Posted by cakmicropreemie in Charlotte Update, GI, reflux, Test Results

We got the results from the milk scan this morning and they told us, well, pretty much nothing. Her gastric emptying time is within normal limits and it showed several episodes of reflux. No big announcements there.

So we’re waiting to hear back from the GI department to see if they want us to go for a scope to check out her esophagus or if we’ll just wait and see how things play out once she has her sleep study.

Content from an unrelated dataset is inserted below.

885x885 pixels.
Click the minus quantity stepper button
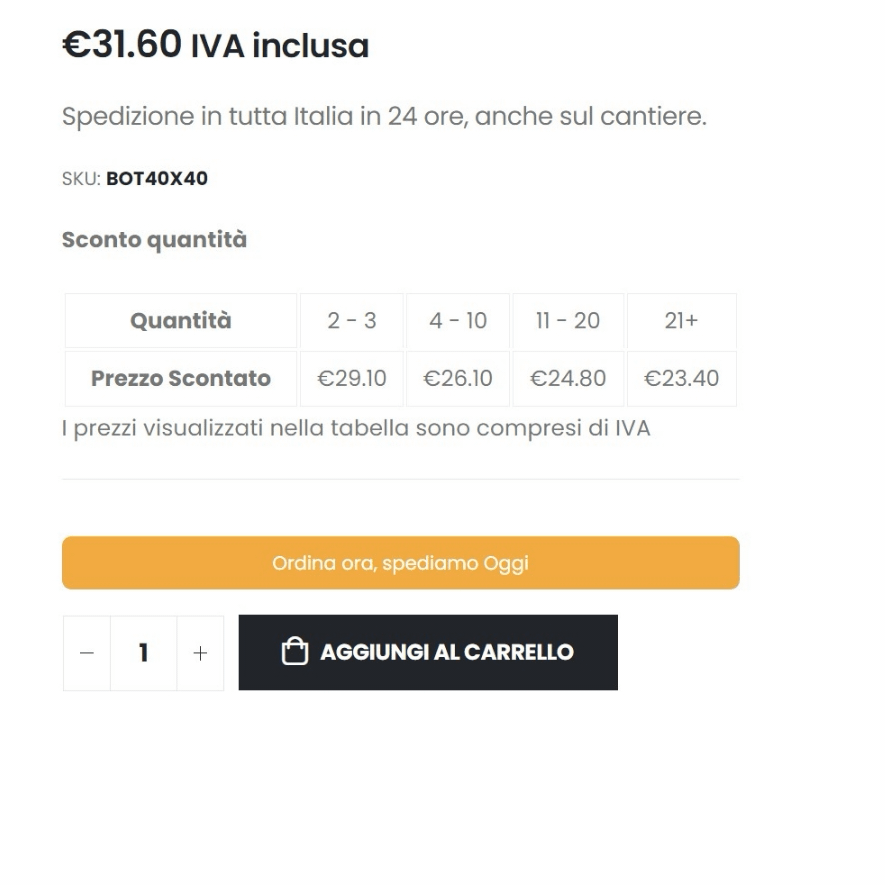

Hurry up and wait: the story of Charlotte’s life.

Literally.

GI and Pulmonary Appointments

Posted by cakmicropreemie in Charlotte Update, g-tube/nissen, GI, Life with a Micropreemie, Progress, reflux

Charlotte has had a busy week. Yesterday she meet with the GI department at CHOP and today she had a follow up with the Pulmonologist, had a milk scan, and was evaluated for a sleep study. Phew. I don’t know how she keeps up with herself… did that make sense? Must be the lack of sleep.

Anyway.

The GI suggestions depend a lot on the results from the milk scan. Charlotte’s been having some problems with her feedings, and has a difficult time keeping her oxygen saturations up while sleeping.

I’m going to ramble here with a bit of an explanation, so those who want to can skip it.

When Charlotte had her g-tube placed, she also had a nissen fundoplication done as well. The nissen procedure takes the top of the stomach and wraps it around the esophagus, creating a valve that only allows things to come from the mouth into the stomach, and not allowing things from the stomach to flow up to the mouth. Vomiting, burping, spitting up, etc are not “possible” for Charlotte. {the quotes indicate that anything is possible in real life}. Since part of Charlotte’s stomach is wrapped around the esophagus, there isn’t as much space in her belly for food. So she can only take about 2 ounces of formula at once. (A 10 month old typically takes about 6 ounces at a time). So Charlotte gets 2 ounces 4 times a day, and then, to make up for the missing calories and fluid, she is fed continuously at night for ten hours. Charlotte has been having an increasingly difficult time with these nighttime feedings. She’s been gagging and retching so much that she often turns blue, and cannot breathe, which tends to be an important thing to do. Luckily we have nursing and they have fancy things like ambu bags to keep her breathing.

So far, we’ve changed her fluid volume, spread her feedings out so they take longer (she’s fed via a pump that feeds at a certain rate since she can’t stretch her stomach fast enough to take all the volume at once), and added special bags that should help her vent (she can’t burp, so the air has to be vented from her belly). So far we’ve seen some improvement, but not enough to be thrilled. Actually, not even enough to be comfortable with the current status quo.

The surgery team (who placed her g-tube and performed the fundoplication) and the GI team are currently suggesting that we change Charlotte to a GJ tube. Her current feeding tube feeds right into the stomach, while the GJ tube would feed into her stomach during the day, and into her intestines during her night time feedings. We’re not totally on board with this suggestion, as we feel it takes care of her symptoms and doesn’t address the problem behind it. Of course, that’s a problem in and of itself, since we have NO idea what that problem actually is.

So we’re waiting it out. We’ll get the results from the milk maybe tomorrow, but probably next week. From this scan we’ll find out if her stomach is emptying too fast (called dumping syndrome) or if it is emptying too slowly (called delayed gastric emptying). Either of these problems could causing the gagging/retching episodes that we have been witnessing. We’d treat dumping with fiber (tricky, huh?) and delayed gastric emptying would be treated with a motility agent (usually an antibiotic).

If it isn’t one of those, it could be that her esophagus is narrowed. At that point, we’ll work on treatments for that.

Clear as mud, eh?

Pulmonary wrap up will have to come in another post. But you knew that was going to happen, right?